Other helpful characteristics of Density Curves:
(1) Shows shape of distribution (peaks, skewed).
(2) Shows mean and median.
(3) Percentage of observations that fall between certain values.

Interpreting Data Visualizations:

• (1) Skew - left or negative skew has a tail to the left (peak to the right); right or positive skew has a tail to the right (peak to the left); no skew has a peak in the middle.
  (2) Mean and median - left skewed curves, the mean is less than the median; right skewed curves, the mean is greater than the median; no skew, mean and median are equal.
  (3) Peaks - single peak is unimodal; two peaks is bimodal; two or more is called multimodal distribution.

Probability

Probability - the likelihood of certain events happening. Two of the most common areas:
(1) Theoretical Probability - likelihood of event to occur based on pure math.
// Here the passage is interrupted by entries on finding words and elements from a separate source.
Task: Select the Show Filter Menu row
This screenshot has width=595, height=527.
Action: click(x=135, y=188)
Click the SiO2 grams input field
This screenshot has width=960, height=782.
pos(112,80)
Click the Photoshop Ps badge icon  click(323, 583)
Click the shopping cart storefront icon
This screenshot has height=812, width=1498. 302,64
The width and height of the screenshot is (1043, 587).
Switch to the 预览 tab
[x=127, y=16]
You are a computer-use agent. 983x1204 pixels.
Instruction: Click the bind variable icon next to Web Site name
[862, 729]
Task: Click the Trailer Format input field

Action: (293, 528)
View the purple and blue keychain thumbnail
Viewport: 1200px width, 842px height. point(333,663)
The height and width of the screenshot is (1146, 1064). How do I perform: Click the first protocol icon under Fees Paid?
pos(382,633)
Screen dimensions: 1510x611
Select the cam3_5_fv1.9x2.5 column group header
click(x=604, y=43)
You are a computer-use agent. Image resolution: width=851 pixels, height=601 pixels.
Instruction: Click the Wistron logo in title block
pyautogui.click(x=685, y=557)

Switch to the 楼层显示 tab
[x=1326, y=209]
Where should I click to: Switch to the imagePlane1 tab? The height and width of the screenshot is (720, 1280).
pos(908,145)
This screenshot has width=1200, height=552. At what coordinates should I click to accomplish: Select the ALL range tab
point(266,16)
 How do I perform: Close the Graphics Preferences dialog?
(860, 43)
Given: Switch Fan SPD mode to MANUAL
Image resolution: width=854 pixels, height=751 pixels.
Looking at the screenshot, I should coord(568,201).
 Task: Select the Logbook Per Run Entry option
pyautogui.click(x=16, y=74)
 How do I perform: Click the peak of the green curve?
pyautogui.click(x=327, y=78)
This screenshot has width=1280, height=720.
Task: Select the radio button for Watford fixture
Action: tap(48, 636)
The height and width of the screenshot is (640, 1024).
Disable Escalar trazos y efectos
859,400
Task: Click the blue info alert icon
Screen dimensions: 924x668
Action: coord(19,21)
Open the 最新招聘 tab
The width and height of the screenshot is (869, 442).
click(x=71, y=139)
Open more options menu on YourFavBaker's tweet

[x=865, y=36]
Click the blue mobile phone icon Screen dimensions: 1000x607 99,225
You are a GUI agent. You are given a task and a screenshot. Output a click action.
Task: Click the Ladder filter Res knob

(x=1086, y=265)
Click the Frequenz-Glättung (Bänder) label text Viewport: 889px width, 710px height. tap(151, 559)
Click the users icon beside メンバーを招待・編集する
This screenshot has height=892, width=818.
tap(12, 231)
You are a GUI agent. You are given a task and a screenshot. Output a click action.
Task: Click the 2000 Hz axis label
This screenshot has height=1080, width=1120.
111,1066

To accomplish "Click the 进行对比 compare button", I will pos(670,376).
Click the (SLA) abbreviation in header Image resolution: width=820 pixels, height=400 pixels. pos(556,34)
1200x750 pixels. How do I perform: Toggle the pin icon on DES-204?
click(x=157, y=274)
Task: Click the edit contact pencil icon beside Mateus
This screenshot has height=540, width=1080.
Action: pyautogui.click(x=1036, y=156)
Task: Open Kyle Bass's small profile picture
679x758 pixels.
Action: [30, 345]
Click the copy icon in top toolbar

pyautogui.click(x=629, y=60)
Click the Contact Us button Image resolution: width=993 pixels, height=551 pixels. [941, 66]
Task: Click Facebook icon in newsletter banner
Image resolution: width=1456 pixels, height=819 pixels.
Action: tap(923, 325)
• P(A) = (number of desired outcomes) / (total number of possible outcomes)
  Usually faster to calculate than experimental probability.

(2) Experimental Probability - actual probability of an event occurring that you directly observe in an experiment.

• P(A) = (number of times event occurs) / (total number of trials)
  Usually easier to calculate than theoretical probability.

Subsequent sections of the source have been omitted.